**EXERCISE DETAILS**
Below are some entries. Output each one exactly as it appears.

**Collected data entries**
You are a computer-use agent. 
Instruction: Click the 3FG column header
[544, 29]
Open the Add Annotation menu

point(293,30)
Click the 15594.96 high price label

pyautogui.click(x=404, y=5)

**TASK RESPONSE**
You are a computer-use agent. 
Instruction: Click the 3FG column header
[544, 29]
Open the Add Annotation menu

point(293,30)
Click the 15594.96 high price label

pyautogui.click(x=404, y=5)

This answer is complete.